### Page text

# What am I a steeplechase?



## MarkJames (Nov 25, 2012)

Wow, that looks worse in the latest pics. For the time being, maybe somebody should tape off a wide perimeter at ground level.


----------



## superseal (Feb 4, 2009)

Area has already been cordoned off with signage and caution tape...

Who woulda thunk I'd be using those pictures of less than a year ago to gauge the movement today.

Yet another good reason I carry my canon :thumbsup:


----------



## Tom Struble (Mar 2, 2007)

Struble's are all over..:whistling


----------



## rjconstructs (Apr 26, 2009)

There was a crew here that took a steeple down by crane, set it on the ground to repair it and overnight a gust of wind blew it over. It hit a breezeway roof and just about broke in half. So even if you get it down safely remember to secure it. They are really susceptible to wind if they are just sitting on the ground.


----------



## Fouthgeneration (Jan 7, 2014)

Remember to wear a respirator around the Bat and Bird manure. The pneumonia isn't fun.

Can you get a camera snake up the steeple prior to mobilization?

######
### Supplied data

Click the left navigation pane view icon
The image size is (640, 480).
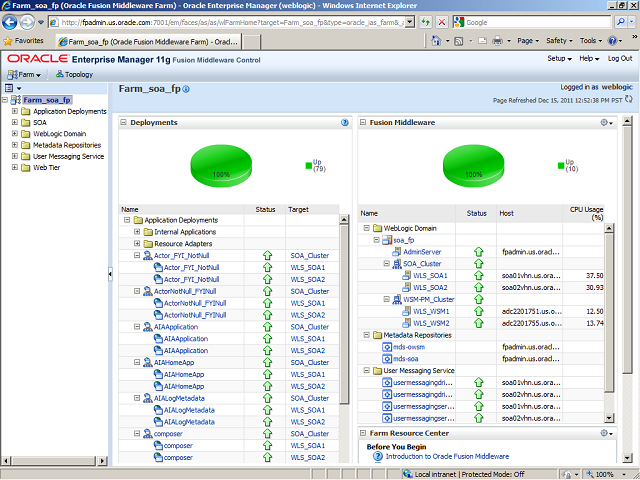pyautogui.click(x=9, y=89)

######

Write what comes next in the forum thread about the leaning steeple. None of the lines is needed here.

= Response to this exercise =
Good luck.

Is there a lightening control system in side the steeple?

Small possibility of lightening strikes melting connections/fasteners....

You meant Steeple Jack instead of a Fox hunt like cross-country Horse race didn't you?

Be Careful!


----------



## superseal (Feb 4, 2009)

I can't imagine there not being some form of lightning protection but I didn't see any evidence of cabling. I do see the bird dung and lord knows if the bats like those louvers.

And of course I meant jack :whistling


----------



## fjn (Aug 17, 2011)

Fouthgeneration said:


> Remember to wear a respirator around the Bat and Bird manure. The pneumonia isn't fun.




:thumbsup::thumbsup:


----------



## dom-mas (Nov 26, 2011)

I got bat sh!t fever one time from repointing an old farmhouse. As i was cutting out the joints near the eaves guano was just about raining down on me. Stupid kid I was I never thought twice about it even though my boss would yell at me to wear a mask. A bottle of rye that night and some serious cold shaky sweats and I lived to tell the tale but I've heard of many folks who have gone blind form histoplasmosis


----------



## Tom Struble (Mar 2, 2007)

..that is one smell that is no mistaking..


----------



## fjn (Aug 17, 2011)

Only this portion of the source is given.